AVAILABLE DATA START

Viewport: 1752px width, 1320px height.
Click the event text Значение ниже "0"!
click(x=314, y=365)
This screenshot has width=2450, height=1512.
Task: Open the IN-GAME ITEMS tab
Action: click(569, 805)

AVAILABLE DATA END

=== EXERCISE ===
Having read the entries, output all of them verbatim.

=== ANSWER BOX ===
Viewport: 1752px width, 1320px height.
Click the event text Значение ниже "0"!
click(x=314, y=365)
This screenshot has width=2450, height=1512.
Task: Open the IN-GAME ITEMS tab
Action: click(569, 805)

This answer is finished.